As for meaning of target labels, explanantia are frequently provided as general definitions (taken from the tool), as in the first response from O below:

(21): R: … Is a lower score on agreeableness a negative quality to have? …
O: “Agreeableness reflects individual differences in concern with cooperation and social harmony. Agreeable individuals value getting along with others.”
O: I guess it means that you are a bit less likely to like cooperation and socialising? (D 6)

It is also common for interlocutors to elaborate on potential implications of specific values, as exemplified by O’s second response in Excerpt 21. (In Larsson and Myrendal’s terminology [47], these two strategies can be characterised as exemplification and explicification respectively.)

3.4. Response Strategies

In some cases, O’s choice of response strategy aligns directly with R’s mode of query. This is particularly evident in the case of polar/confirmation questions, as in the excerpt below:

(22): R: But the result could be because of a preference of music with lower tempo
R: am I correct? // …
O: Yes this is correct. You preferred music with lower tempo. (D 2)

In Excerpt 22, the polar nature of R’s query is explicitly reflected in O’s affirmation (“Yes this is correct”), while the potential explanans embedded in R’s question (a preference for music with low tempo) is explicitly confirmed by echoing it back. However, in many other cases, the degree of alignment between query type and response strategy is weak or unclear. For example, in Excerpt 11, where O mentions factors, R had previously asked, “Why is it a 5 on Openness, based on what variables”. On the other hand, O’s initial response to R’s query used an algorithmic narrative (see Excerpt 12), possibly triggered by the quantitative nature of O’s highlighted explanandum (“Why is a 5 on Openness”), although such a link is far from evident. Furthermore, many queries in the corpus are constructed using open-ended wh-questions such as “what do you base this conclusion on” or “Why do you think I’m a very aggreeable person?” and thereby do not clearly indicate an expected explanans mode.

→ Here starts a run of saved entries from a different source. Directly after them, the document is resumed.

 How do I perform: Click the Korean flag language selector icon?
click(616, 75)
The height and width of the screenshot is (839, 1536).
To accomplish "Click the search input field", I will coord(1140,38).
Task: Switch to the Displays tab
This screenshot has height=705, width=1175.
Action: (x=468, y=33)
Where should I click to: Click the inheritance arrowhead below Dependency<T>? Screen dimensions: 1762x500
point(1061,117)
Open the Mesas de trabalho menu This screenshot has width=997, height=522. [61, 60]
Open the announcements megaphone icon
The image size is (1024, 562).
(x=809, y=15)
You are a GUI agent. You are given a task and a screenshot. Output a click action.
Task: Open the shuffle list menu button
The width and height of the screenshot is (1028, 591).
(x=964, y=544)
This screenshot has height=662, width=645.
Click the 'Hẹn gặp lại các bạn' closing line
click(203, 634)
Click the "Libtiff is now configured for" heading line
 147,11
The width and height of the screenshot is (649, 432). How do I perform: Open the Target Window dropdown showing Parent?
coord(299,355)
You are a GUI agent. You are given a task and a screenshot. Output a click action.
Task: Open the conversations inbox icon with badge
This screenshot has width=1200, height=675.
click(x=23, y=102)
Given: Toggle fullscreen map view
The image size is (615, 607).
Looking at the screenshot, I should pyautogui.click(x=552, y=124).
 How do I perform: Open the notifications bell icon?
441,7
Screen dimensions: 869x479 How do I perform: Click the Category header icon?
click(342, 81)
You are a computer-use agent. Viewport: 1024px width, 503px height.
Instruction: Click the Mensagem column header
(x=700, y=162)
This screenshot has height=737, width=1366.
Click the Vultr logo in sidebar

With respect to dialogue modelling, the lack of evident patterns regarding choice of response strategy for open-ended wh-questions provides limited guidance. The path taken here is to assume that in situations where the user’s query does not indicate a particular kind of desired explanans, the system has some means of selecting a response strategy (e.g., a default strategy).

3.5. Argumentative Structure

As discussed above, the epistemic basis of the AI’s judgements are frequently explained either via data (e.g., a preference for acoustic music), warrants (e.g., a relationship between acousticness and openness), or a combination thereof. Argumentatively, conveying only data or warrants to support a claim (in this case concerning a person’s personality) can be understood as an enthymeme [48], i.e., a truncated argument. Through this theoretical lens, a conclusion can be comprehensible if one or more premises that would make the argument more complete has been omitted, to the extent that the receiver is able to identify the missing premise(s). This can potentially explain why respondents sometimes signal understanding of operators’ seemingly truncated explanations, as in the example below:

(23): O: you have scored low on “openness” and “neuroticism”
O: slightly higher on “extraversion”
…
R: I really want to know what these results are based on …
O: “openness to experience”: the score was calculated on the basis that you don’t prefer high-energy, loud music
R: well, I would not consider any of the music pieces I listened to as high-energy and loud music…but ok, I see
…
O: “Conscientiousness” was based on the fact that you prefer non-live music and music with spoken words
R: mmm ic
O: “Extraversion” is based on the fact that you prefer music with spoken words while you disprefer sad/depressed/angry music, non-instrument music, non-danceable music
R: yes, this sounds about right
R: “Agreeableness” is based on the fact that you prefer non-instrumental music, non-live music, and perhaps acoustic music
…
R: agreeableness’s explanation also sounds good to me
(D 19)

In Excerpt 23, O’s explanations are consistently enthymematic, in that they explain claims merely via data. Potential warrants that would make the explanations more complete, e.g., that the AI generally associates a dispreference for high-energy music with low degrees of openness, are not verbalised—even if such information is available to operators in the tool. Nevertheless, R consistently signals acceptance/positive understanding in response to O’s explanations, indicating that R is able to infer implicit premises.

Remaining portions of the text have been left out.